Friday, May. 29, 1964
More Le Carr
THE INCONGRUOUS SPY by John Le Carre. 381 pages. Walker. $5.95.
Lurking among the chillier shadows of John Le Carre's The Spy Who Came in from the Cold is a plump, worried man named George Smiley. Smiley is the British intelligence agent who sets up the betrayal of the hero's mistress so that another part of the plot can thicken. Though nearly 150,000 copies of Spy Who Came in have been sold in the U.S. alone, very few readers will know George Smiley from any other stranger who hurries by in a dark street with his hat pulled low. But Smiley has quite a dossier.

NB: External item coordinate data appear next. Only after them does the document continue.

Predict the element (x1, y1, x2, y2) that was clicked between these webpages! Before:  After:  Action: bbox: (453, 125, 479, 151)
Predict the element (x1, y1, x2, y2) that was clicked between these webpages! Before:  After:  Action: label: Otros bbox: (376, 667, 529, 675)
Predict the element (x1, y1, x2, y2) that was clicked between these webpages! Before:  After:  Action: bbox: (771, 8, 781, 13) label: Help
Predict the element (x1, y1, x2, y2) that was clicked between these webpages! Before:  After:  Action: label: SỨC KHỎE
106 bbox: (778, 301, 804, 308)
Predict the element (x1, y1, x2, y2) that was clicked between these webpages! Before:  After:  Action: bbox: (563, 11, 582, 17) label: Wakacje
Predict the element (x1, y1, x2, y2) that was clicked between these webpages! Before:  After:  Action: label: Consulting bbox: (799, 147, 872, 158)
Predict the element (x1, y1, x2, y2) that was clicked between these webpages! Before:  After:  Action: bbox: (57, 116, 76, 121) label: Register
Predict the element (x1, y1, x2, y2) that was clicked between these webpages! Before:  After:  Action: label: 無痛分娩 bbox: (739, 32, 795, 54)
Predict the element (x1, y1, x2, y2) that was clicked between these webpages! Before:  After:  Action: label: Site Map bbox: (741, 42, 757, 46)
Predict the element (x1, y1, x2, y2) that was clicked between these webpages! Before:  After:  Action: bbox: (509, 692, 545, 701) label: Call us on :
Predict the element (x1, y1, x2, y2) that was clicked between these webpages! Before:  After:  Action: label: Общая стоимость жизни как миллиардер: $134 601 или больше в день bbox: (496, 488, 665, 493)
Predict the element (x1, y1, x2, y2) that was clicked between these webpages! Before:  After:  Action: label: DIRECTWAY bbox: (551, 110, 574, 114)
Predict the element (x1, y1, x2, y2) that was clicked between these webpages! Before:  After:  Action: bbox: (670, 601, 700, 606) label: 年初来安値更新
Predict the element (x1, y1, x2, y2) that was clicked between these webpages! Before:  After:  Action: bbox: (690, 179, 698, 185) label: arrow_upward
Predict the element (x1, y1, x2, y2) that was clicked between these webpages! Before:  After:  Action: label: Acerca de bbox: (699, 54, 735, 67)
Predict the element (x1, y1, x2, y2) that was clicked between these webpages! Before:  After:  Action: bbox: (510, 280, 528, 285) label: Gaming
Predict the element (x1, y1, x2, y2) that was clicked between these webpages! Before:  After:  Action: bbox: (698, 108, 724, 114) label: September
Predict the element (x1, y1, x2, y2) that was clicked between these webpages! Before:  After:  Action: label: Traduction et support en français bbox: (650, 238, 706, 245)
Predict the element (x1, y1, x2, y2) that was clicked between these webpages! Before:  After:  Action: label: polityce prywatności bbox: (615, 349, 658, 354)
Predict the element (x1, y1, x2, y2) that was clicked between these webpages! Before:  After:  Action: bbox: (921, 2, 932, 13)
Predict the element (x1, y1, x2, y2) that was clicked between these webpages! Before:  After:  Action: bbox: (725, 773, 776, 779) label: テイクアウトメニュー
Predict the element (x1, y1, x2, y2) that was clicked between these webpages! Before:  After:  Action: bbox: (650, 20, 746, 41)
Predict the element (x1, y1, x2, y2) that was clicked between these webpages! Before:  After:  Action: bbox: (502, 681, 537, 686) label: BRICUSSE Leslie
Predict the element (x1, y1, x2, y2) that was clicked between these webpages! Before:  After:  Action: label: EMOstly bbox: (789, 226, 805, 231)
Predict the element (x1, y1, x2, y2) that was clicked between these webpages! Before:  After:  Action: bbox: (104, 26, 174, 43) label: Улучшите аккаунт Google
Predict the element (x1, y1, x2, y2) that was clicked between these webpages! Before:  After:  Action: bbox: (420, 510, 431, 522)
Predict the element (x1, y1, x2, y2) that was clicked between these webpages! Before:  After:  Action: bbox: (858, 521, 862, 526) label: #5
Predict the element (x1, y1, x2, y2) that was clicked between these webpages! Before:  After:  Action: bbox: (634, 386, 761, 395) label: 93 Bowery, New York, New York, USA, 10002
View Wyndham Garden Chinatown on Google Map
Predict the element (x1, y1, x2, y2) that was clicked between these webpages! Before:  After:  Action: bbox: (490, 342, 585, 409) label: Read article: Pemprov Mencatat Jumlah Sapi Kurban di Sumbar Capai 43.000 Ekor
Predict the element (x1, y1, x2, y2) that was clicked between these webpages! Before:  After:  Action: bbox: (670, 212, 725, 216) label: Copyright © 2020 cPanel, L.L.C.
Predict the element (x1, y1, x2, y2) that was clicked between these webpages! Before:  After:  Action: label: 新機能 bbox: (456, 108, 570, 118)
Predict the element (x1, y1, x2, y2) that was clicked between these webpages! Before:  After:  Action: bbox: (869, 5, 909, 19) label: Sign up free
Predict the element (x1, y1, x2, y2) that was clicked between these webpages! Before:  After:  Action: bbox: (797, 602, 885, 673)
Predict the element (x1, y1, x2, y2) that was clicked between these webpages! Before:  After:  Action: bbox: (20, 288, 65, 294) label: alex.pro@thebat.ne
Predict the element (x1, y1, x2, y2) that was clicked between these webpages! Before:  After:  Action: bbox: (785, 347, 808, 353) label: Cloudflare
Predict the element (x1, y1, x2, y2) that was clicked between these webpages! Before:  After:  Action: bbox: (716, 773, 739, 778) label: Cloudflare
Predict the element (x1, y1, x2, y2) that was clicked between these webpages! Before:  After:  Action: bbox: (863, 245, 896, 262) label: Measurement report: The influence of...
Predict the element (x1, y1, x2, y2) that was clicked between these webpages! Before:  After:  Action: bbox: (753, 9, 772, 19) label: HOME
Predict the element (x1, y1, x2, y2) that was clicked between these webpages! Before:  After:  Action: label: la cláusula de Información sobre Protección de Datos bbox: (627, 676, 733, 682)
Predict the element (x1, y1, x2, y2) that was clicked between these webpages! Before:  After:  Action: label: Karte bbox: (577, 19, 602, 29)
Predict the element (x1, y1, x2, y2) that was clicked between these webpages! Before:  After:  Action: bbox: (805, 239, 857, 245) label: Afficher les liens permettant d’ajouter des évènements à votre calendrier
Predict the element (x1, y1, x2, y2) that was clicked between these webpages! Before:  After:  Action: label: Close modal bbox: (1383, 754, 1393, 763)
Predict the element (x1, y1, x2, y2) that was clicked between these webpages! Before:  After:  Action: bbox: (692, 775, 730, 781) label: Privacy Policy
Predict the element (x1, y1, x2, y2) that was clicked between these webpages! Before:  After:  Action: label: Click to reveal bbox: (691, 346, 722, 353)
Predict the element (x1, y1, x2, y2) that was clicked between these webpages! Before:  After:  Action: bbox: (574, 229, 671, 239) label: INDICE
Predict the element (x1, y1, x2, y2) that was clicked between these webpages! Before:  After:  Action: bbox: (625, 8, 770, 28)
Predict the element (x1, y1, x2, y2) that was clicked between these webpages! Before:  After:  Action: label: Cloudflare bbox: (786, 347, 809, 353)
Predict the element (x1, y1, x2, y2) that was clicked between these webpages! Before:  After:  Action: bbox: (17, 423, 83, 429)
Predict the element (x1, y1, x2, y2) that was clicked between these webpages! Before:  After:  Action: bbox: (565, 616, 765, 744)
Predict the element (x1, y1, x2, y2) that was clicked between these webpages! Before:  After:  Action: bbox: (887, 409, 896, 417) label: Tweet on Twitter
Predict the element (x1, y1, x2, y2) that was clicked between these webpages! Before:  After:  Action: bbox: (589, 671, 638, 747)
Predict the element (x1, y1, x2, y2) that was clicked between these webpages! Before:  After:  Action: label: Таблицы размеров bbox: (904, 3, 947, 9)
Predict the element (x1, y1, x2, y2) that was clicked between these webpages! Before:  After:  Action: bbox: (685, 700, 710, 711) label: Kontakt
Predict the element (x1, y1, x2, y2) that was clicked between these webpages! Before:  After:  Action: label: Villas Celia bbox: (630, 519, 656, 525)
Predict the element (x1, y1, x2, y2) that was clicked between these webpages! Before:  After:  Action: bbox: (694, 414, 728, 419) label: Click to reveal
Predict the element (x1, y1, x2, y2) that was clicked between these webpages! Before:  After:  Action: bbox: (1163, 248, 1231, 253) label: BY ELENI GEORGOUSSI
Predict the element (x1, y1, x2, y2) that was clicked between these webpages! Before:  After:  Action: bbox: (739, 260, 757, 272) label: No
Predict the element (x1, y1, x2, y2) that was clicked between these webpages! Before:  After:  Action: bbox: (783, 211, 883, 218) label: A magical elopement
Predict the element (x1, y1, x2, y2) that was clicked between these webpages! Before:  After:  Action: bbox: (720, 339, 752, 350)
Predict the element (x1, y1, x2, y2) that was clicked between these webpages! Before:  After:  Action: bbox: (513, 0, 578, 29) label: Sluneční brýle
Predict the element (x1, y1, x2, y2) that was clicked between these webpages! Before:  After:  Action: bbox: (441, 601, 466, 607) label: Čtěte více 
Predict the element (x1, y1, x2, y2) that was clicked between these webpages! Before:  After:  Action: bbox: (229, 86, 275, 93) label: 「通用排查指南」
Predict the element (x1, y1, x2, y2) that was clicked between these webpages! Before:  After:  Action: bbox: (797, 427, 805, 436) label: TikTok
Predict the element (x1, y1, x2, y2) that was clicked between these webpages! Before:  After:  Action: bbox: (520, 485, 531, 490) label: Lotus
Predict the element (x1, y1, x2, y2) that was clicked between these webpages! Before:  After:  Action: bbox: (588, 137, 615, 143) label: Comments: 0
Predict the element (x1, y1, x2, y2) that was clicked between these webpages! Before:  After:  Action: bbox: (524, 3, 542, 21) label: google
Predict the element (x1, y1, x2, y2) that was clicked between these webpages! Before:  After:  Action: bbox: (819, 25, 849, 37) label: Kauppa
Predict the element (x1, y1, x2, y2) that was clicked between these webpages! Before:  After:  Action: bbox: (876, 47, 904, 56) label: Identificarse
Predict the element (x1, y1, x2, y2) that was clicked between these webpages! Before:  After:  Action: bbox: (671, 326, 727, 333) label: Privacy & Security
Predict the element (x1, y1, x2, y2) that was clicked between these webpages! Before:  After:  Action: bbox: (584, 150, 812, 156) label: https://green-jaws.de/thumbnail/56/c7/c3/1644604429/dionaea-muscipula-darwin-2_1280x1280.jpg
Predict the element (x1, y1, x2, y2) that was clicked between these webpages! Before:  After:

Turns out that Smiley figures in the first two capers by Le Carre (alias David John Moore Cornwell), which are now reissued in one volume as The Incongruous Spy. One of the two is a routine British murder mystery set in an Establishment boys' school. The other story is much better.
Call for the Dead was Le Carre's first novel. It examines the same world of seedy treachery that the author got to know better and like even less by the time he wrote Spy. The tale begins when a Foreign Office clerk apparently commits suicide because he is under suspicion as a security risk, though Smiley has in fact let him know he was cleared. It ends with Smiley battling East German agents.
Cold War Frontier. The main carryover from the earlier stories that Cornwell built up in Spy is not a character but an atmosphere: grubby realism and moral squalor, the frazzled, fatigued sensitivity of decent men obliged to betray or kill others no worse than themselves. Cornwell said recently: "I chose spying as a subject for reasons of polemic. Western democracy seems to have one unifying force: the idea that individuals are more valuable than philosophies. My intention was to write about a group of people who consciously abandon the Western principle in order to defend it."
It is this brand of authenticity and moral paradox on the cold war frontier that led at least one critic to be lieve that the author must be a spy himself. Cornwell did spend three years in the Foreign Office. "But not espionage --I've never done it." He learned his spymastery from published reports: "I was astonished at how much had been said. Intelligence seems to be an iceberg of which 80% is above water."
"The Ultimate Nonsense." Cornwell detests the James Bond kind of book:
"Bond spends what he likes, keeps a stable of cars, fornicates by proxy for six million commuters. He is indifferent to pain (particularly other people's), and is fortunate in one respect: the nearer he gets to the enemy, the more horrible the enemy becomes."
With Spy sure to earn at least $200,000, Cornwell recently quit as a British consul in Hamburg and moved self, wife and three growing sons to Crete, where the British income tax does not reach. There, in a white stucco house within 30 yards of the sea, he is working over the final draft of his next book.
Called The Looking-Glass War, it springs from the fact that in one way he now finds Spy not realistic enough. "The biggest fault," Cornwell says, "was that the operation was brilliantly conducted. My next book is about an operation that isn't so efficient." And he sees it as exposing "the ultimate nonsense about spying."